• [PROBLEM A]: Translate into Spanish this sentence from the article on Christ's baptism: "Every mystery of the life of Jesus Christ reveals his love for us, one and all."
• [PROBLEM B]: Set down, word for word, the stretch of the article on Christ's baptism from "By Br. Maximilian" through "life of Christ.".

• [EXTRACT]:
^^^^

Oh! That You Would Rend the Heavens and Come Down!

By Br. Maximilian Mary Anderson, O.S.B.

Though he was sinless, Christ sought out John’s baptism of repentance. There’s a lesson for us about God’s love of mankind in that act of humility.

This article was originally published in our January 2025 Kansas Monks newsletter. Read the whole newsletter at www.kansasmonks.org/newsletter/january2025

 

Love makes one do crazy things. Whether to win the affection of the beloved or merely to give proofs of one’s own affection, the lover may do that which to others seems borderline ridiculous, even downright humiliating. Nowhere is this truer than in the life of Christ.

Every mystery of the life of Jesus Christ reveals his love for us, one and all.

The baptism of Christ in the Jordan is no different: it testifies to the vastness of his love and his desire for our salvation. Here, his love manifests itself in a curious and almost disconcerting humility. Through an anointing of the Holy Spirit, heights of glory open up for us that were thitherto utterly closed off. These two keys, humility and the Spirit, offer a way to look more deeply into this mystery and see how God is moving through it to effect our redemption and sanctification out of a limitless love for us.

John’s protest when Jesus approaches him for baptism is more than valid: “I need to be baptized by you, and do you come to me?” (Mt 3:14). John knows who he is and that he has no need to repent of his sin and be baptized. Yet in this profound act of humility, Jesus chooses to put himself among the sinners waiting to be baptized.

There is a duality of both fulfillment and foreshadowing here: Isaiah’s prophecy of the suffering servant comes to mind, especially since the waters of baptism symbolize death to oneself, to one’s former way. “He was numbered with the transgressors” (Is 53:12). Jesus refers to baptism again later in his ministry, especially while rebuking the brothers James and John, but he refers to his baptism as something yet to occur, not as something already accomplished by the Baptist in the Jordan. “Are you able to drink the cup that I drink, or to be baptized with the baptism with which I am baptized?” (Mark 10:38). This refers to his imminent Passion and Death on the Cross. Here then are the lengths to which he is willing to go out of love for us. Jesus insists on his baptism by John “to fulfill all righteousness.” What is this righteousness? The Father’s will—and his Father’s will is that the sinner not die, but repent and live. How is this repentance possible for us?

^^^^

[Stored data]

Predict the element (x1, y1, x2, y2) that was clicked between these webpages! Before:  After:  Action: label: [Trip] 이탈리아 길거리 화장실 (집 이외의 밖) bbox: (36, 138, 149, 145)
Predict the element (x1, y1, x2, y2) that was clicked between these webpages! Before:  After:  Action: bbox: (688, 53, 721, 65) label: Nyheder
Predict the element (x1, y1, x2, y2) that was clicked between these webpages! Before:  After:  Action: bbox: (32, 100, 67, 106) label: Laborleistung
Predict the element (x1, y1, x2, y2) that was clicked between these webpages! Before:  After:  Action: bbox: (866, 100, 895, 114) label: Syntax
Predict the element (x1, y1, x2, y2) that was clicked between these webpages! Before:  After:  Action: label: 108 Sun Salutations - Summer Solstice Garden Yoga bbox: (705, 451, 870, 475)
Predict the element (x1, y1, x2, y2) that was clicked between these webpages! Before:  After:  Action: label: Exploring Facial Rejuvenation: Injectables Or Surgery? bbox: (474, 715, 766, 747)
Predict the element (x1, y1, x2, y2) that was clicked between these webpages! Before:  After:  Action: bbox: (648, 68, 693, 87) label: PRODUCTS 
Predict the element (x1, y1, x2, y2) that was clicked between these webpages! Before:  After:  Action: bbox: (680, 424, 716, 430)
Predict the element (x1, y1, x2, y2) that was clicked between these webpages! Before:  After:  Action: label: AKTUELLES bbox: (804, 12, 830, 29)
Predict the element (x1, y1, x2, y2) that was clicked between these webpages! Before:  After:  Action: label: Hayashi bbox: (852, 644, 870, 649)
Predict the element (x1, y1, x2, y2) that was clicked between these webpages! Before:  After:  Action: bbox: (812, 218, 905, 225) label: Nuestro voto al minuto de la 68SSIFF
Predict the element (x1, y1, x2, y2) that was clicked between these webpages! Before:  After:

^^^^

• [ANSWER BOX A]: Cada misterio de la vida de Jesucristo revela su amor por nosotros, por todos y cada uno.

• [ANSWER BOX B]:
By Br. Maximilian Mary Anderson, O.S.B.

Though he was sinless, Christ sought out John’s baptism of repentance. There’s a lesson for us about God’s love of mankind in that act of humility.

This article was originally published in our January 2025 Kansas Monks newsletter. Read the whole newsletter at www.kansasmonks.org/newsletter/january2025

 

Love makes one do crazy things. Whether to win the affection of the beloved or merely to give proofs of one’s own affection, the lover may do that which to others seems borderline ridiculous, even downright humiliating. Nowhere is this truer than in the life of Christ.